PETUNJUK TUGAS – Tolong lanjutkan kisah kesabaran Ummu Sulaim di bawah ini, mulai tepat setelah kalimat terakhirnya.

KUTIPAN –
►

Senin, 05 April 2010

Kisah Kesabaran dan Kecerdikan Ummu Sulaim (Ibunda Anas bin Malik)


Ummu Sulaim adalah salah seorang shahabiyah Rasulullah Shallallahu ‘Alaihi wa Sallam. Nama sebenarnya adalah Al Ghumaisha’ binti Milhan bin Khalid bin Zaid bin Haram bin Jundub bin Amir. Dia adalah ibu dari Anas bin Malik, pelayan Rasulullah yang setia menemaninya kapan pun dan di mana pun.

Ini adalah kisah tentang kesabaran yang dimilikinya.

Setelah pernikahannya dengan Abu Thalhah, Ummu Sulaim memiliki seorang anak yang bernama Abu Umair. Namun, pada saat Abu Thalhah tidak ada di rumah, Abu Umair meninggal karena sakit.

◄

ENTRI DATA –
►

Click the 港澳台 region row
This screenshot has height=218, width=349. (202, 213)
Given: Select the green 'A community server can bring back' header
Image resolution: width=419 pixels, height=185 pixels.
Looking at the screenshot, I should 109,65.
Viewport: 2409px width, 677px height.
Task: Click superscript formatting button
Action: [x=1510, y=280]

◄

JAWABAN LATIHAN –
Ummu Sulaim mengurus jenazah anaknya, Abu Umair, sendiri, tanpa Abu Thalhah. Lalu dia berpesan kepada orang-orang yang menghadiri pemakaman Abu Umair, “Jangan ada seorang pun dari kalian yang mengabarkan tentang hal ini kepada Abu Thalhah.”

Ummu Sulaim pulang ke rumah sambil memikirkan bagaimana caranya memberitahukan Abu Thalhah soal kematian anaknya. Dia tidak ingin membuat sedih suaminya. Cukup dia saja yang merasakan kesedihan yang mendalam atas kematian anaknya yang masih kecil itu.

Tibalah saatnya Abu Thalhah pulang ke rumah. Dia menanyakan kepada istrinya, Ummu Sulaim, tentang keadaan anak mereka. Karena yang dia tahu saat meninggalkan rumah, anaknya itu dalam keadaan sakit. Maka pada saat pulang dia langsung menanyakan keadaan anak yang sangat disayanginya itu.

Ummu Sulaim menjawab, “Dia dalam keadaan sangat tenang.” Kemudian dia menyiapkan makanan dan melayani suaminya sebaik mungkin.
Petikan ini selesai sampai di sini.